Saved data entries
━━━━━━━━━━

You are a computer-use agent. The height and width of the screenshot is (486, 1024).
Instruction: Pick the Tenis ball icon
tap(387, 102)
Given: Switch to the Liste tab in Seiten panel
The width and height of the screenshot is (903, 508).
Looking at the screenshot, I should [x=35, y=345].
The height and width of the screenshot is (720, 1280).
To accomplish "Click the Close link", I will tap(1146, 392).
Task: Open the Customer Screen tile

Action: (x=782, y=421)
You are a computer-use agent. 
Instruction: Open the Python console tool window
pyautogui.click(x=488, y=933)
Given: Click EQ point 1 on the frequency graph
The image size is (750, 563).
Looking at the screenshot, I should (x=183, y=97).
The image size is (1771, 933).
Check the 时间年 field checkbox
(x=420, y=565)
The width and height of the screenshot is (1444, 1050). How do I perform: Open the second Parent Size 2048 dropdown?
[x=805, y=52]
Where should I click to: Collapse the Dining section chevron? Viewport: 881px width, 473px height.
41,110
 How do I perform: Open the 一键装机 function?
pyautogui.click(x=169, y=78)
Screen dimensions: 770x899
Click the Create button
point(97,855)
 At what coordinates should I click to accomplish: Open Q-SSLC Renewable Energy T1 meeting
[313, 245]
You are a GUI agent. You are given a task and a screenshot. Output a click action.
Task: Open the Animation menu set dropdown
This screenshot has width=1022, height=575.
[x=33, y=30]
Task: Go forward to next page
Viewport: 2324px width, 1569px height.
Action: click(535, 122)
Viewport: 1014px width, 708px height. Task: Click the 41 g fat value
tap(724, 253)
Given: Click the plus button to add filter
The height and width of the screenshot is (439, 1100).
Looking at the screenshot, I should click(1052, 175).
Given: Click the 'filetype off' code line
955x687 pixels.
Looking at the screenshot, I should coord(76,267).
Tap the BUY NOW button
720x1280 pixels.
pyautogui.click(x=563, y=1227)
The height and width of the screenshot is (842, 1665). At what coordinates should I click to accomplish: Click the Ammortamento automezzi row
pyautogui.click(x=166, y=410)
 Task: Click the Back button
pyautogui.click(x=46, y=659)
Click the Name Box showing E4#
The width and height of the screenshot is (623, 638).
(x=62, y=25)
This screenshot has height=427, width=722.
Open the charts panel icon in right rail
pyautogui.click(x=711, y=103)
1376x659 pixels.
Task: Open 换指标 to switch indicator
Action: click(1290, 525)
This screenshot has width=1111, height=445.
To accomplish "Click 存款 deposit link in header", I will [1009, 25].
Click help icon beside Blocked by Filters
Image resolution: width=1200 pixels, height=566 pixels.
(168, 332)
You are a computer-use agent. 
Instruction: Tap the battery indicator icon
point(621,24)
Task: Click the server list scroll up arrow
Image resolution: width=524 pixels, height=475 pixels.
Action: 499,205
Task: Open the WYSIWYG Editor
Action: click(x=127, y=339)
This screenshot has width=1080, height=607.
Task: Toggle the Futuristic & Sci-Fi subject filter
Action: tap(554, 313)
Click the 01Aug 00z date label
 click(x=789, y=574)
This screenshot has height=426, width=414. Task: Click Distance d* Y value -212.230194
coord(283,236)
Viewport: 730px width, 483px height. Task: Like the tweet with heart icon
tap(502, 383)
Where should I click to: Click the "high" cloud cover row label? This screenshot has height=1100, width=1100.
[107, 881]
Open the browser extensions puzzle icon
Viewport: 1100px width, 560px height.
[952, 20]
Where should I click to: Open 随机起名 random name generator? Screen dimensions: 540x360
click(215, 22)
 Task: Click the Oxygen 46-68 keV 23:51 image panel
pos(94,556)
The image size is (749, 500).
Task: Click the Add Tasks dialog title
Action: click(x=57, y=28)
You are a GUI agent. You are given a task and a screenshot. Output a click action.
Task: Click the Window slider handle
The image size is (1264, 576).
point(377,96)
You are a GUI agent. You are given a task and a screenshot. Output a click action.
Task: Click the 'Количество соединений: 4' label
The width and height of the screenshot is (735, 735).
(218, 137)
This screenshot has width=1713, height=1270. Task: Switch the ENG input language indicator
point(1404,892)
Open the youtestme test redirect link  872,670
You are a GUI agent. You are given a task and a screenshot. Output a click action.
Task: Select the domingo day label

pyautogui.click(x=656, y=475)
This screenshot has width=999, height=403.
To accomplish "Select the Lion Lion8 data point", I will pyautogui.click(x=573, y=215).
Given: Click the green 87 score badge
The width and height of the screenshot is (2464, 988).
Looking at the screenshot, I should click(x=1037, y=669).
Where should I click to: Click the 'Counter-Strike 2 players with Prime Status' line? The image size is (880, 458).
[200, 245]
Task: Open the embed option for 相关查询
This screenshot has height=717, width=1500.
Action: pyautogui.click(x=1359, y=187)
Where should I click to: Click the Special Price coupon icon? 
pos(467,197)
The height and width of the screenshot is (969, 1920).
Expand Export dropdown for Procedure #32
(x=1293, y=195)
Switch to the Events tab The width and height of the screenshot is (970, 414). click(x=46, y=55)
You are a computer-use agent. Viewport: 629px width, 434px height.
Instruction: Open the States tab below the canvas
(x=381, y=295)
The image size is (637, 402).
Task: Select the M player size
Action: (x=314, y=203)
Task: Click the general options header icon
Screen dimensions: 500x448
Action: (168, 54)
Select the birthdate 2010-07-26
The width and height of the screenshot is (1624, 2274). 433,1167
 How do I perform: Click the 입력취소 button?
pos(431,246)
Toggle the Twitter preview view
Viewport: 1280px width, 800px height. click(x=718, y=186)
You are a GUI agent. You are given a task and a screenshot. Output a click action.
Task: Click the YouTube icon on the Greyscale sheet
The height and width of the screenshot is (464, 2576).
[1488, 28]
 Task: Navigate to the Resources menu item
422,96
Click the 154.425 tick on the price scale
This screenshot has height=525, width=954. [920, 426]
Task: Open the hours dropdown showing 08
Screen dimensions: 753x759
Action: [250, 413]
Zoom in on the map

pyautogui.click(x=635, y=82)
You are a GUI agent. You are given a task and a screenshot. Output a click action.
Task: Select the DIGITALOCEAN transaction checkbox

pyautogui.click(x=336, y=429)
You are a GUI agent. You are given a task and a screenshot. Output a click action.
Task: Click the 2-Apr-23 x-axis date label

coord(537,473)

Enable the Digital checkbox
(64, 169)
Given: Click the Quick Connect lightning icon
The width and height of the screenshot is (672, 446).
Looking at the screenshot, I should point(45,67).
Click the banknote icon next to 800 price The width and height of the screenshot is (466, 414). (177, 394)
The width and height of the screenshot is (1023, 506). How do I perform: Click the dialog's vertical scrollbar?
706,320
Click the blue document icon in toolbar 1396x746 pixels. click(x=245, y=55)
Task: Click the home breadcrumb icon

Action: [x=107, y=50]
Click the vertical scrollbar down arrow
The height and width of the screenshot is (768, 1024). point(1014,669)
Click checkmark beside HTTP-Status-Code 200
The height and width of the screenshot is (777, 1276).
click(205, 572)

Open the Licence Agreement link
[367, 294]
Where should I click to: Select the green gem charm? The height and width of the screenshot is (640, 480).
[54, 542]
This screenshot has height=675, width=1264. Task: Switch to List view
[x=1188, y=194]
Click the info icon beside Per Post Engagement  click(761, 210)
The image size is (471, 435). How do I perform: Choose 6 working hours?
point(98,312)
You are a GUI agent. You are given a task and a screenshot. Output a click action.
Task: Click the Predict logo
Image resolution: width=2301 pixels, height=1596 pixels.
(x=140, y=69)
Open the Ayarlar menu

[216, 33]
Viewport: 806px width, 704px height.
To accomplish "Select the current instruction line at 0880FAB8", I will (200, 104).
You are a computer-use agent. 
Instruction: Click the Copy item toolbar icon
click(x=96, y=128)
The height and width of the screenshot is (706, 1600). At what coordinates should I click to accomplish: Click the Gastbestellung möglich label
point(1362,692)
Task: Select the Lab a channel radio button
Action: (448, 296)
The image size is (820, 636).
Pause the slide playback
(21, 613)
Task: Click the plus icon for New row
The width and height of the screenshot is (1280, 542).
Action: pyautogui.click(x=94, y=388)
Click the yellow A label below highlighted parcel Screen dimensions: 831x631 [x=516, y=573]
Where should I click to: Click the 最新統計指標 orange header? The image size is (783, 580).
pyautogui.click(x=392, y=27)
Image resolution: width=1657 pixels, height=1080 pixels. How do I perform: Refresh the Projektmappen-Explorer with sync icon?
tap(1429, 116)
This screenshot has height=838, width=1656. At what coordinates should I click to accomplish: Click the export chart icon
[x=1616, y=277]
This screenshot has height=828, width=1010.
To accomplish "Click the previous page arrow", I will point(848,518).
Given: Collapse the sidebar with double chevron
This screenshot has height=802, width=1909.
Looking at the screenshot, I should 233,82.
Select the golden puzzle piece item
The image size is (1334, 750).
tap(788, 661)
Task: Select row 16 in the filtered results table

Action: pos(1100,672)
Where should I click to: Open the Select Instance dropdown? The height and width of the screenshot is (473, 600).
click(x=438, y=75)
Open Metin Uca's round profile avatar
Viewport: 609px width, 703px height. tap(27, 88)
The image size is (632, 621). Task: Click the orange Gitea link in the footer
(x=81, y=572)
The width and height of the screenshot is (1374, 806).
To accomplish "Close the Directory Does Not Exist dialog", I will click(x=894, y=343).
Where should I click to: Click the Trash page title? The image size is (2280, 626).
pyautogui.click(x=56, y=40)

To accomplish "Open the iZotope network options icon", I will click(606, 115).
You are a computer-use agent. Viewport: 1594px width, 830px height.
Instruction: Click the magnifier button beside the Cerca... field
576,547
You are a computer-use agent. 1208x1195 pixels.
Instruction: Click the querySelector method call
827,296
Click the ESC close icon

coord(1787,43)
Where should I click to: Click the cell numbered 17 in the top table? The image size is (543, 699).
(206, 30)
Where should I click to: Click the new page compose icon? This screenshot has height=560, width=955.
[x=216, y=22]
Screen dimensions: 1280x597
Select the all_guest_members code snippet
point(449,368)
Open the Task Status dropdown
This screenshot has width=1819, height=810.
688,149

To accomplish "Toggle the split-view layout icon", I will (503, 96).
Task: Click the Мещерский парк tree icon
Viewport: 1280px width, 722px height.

━━━━━━━━━━

* _Problem statement_
Which lines above hold the word "next"? Copy each of them.

* _Solution to this problem_
Task: Go forward to next page
Click the banknote icon next to 800 price The width and height of the screenshot is (466, 414). (177, 394)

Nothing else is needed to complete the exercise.